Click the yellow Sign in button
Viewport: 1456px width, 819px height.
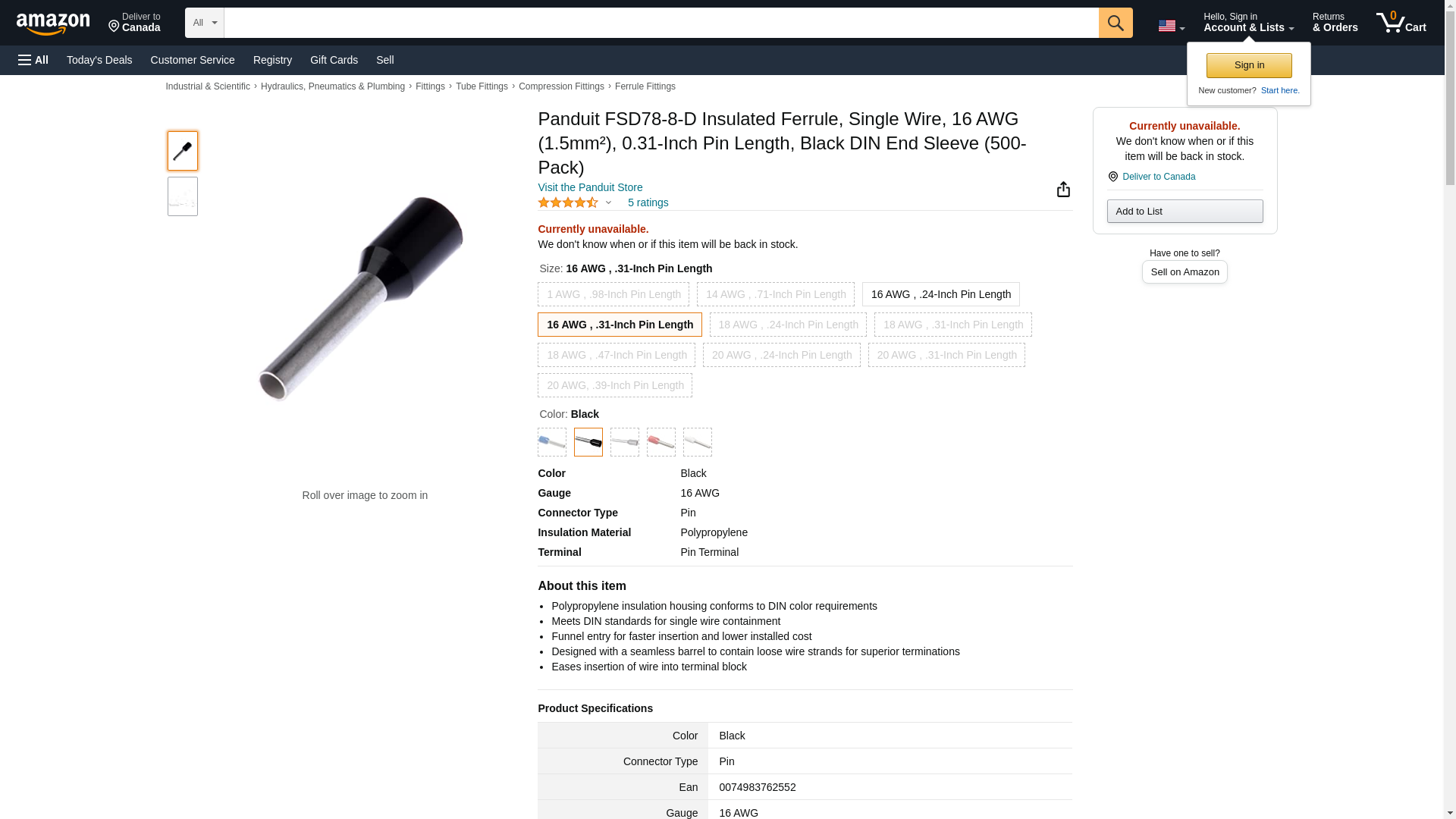1248,65
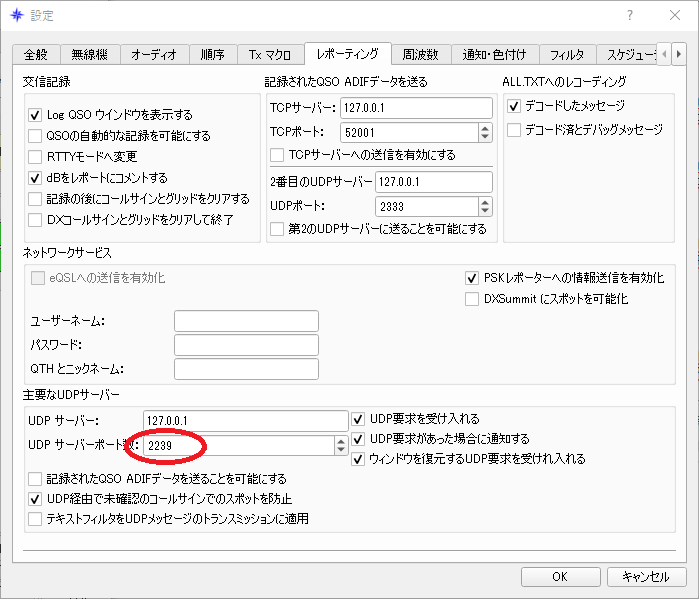Click the ユーザーネーム input field
The width and height of the screenshot is (699, 599).
(246, 321)
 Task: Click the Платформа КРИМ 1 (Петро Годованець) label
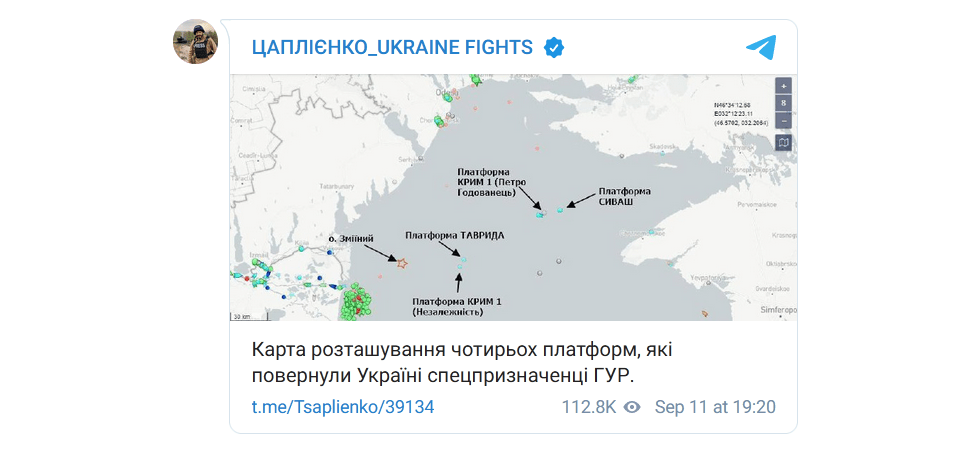(492, 182)
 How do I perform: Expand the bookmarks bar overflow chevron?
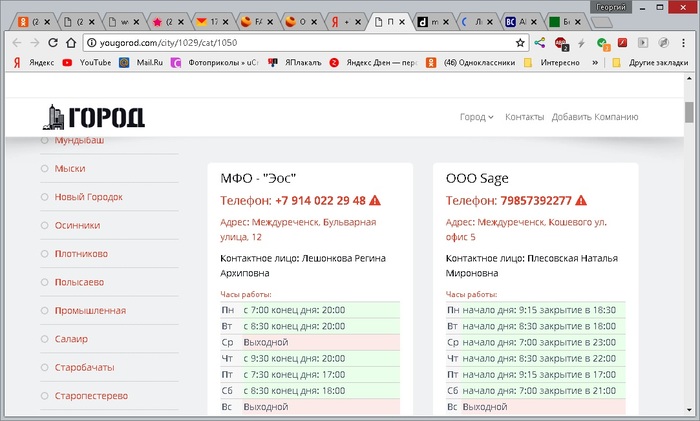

#### GIVEN PROBLEM
Rewrite all of the records above with "bookmarks bar" replaced by "favorites bar" and nothing else altered, leaving out the pictures.

#### CORRECT ANSWER
Click the yellow Sign in button
Viewport: 1456px width, 819px height.
1248,65
Click the ユーザーネーム input field
The width and height of the screenshot is (699, 599).
(246, 321)
 Task: Click the Платформа КРИМ 1 (Петро Годованець) label
(492, 182)
 How do I perform: Expand the favorites bar overflow chevron?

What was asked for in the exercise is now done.